PROBLEM: According to the ozwald documentation text, when is the temporary env-file holding decrypted secrets deleted?

TEXT PROVIDED:
/---
When updating active services, provide the decryption tokens for the required lockers:

ozwald update_dynamic_services --token api-keys=my-secret-token "my-service[default][nvidia]"

Secrets are decrypted at runtime, written to a temporary env-file on the host, and injected into the container. The temporary file is deleted immediately after the container starts.

CLI usage

The ozwald command handles local development and inspection:

  • start_provisioner: Start local provisioner network and containers.
  • stop_provisioner: Stop provisioner containers.
  • status: Check provisioner health.
  • list_active_services: See what's currently running.
  • list_configured_services: See list of configured services.
  • show_host_resources: Inspect CPU/RAM/GPU/VRAM.
  • update_services: Update the desired set of services.
  • footprint_services: Measure resource consumption of configured services.
  • get_footprint_logs: Show footprint logs.
  • get_service_launch_logs: Show service launch logs.
  • get_service_logs: Show service logs.

Example:

ozwald start_provisioner
ozwald status
ozwald stop_provisioner

Provisioner API

All non-health endpoints require a bearer token: Authorization: Bearer <OZWALD_SYSTEM_KEY>

  • GET /health: Basic health check (no auth required).
  • GET /srv/services/active/: List services currently active or transitioning.
  • POST /srv/services/active/update/: Update the desired set of services.
  • GET /srv/host/resources: Structured summary of CPU, RAM, GPU, and VRAM.
  • POST /srv/services/footprint: Queue a footprinting request.
\---
Records taken from a dataset:
/---
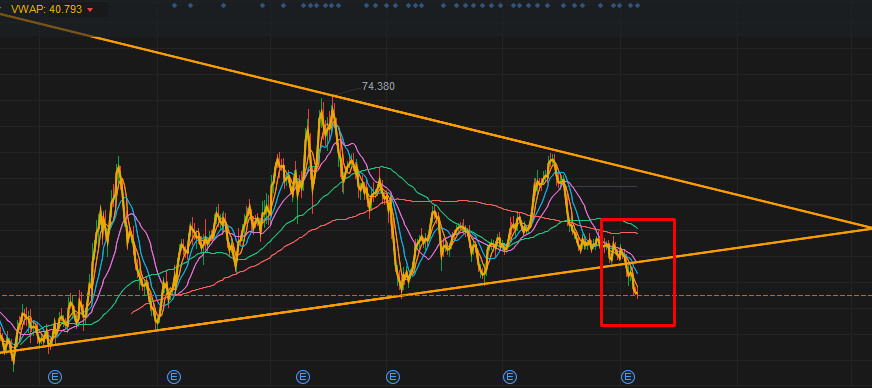Open the third earnings E marker from left
Screen dimensions: 872x388
303,377
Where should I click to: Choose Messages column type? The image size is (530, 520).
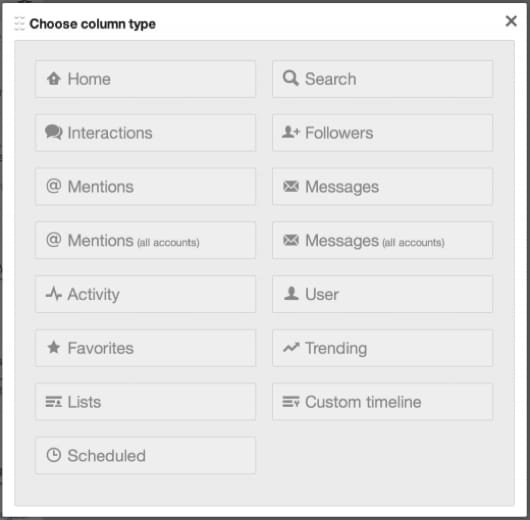[382, 186]
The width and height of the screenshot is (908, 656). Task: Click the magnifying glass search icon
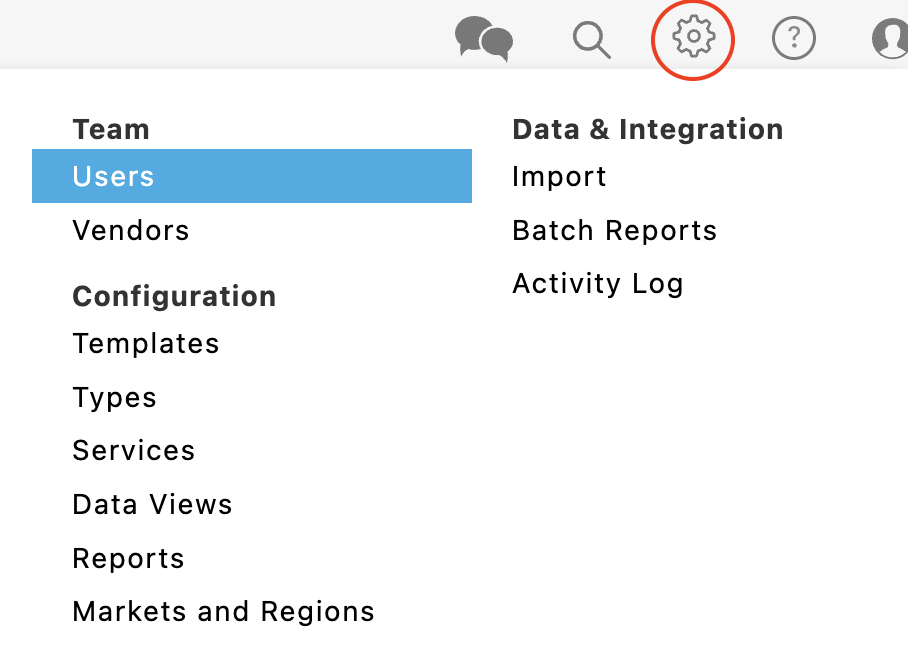pyautogui.click(x=591, y=39)
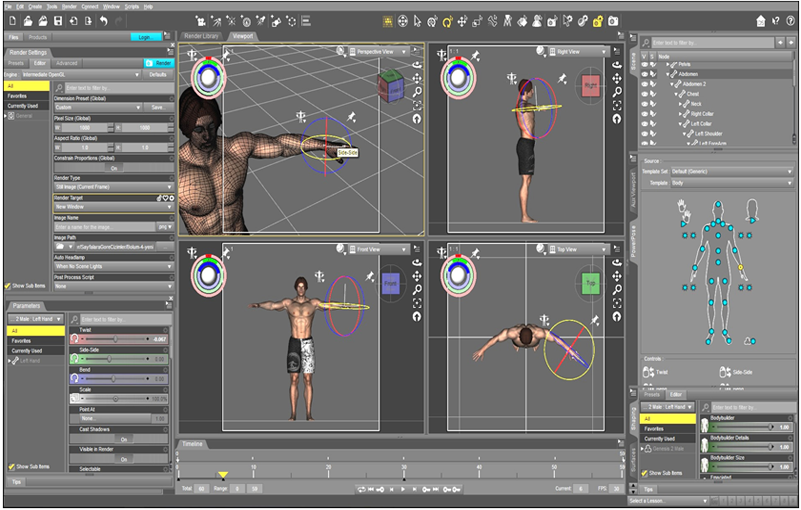Click the Save file icon in toolbar
The width and height of the screenshot is (801, 510).
(58, 20)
\---
WRITTEN ANSWER: Immediately after the container starts.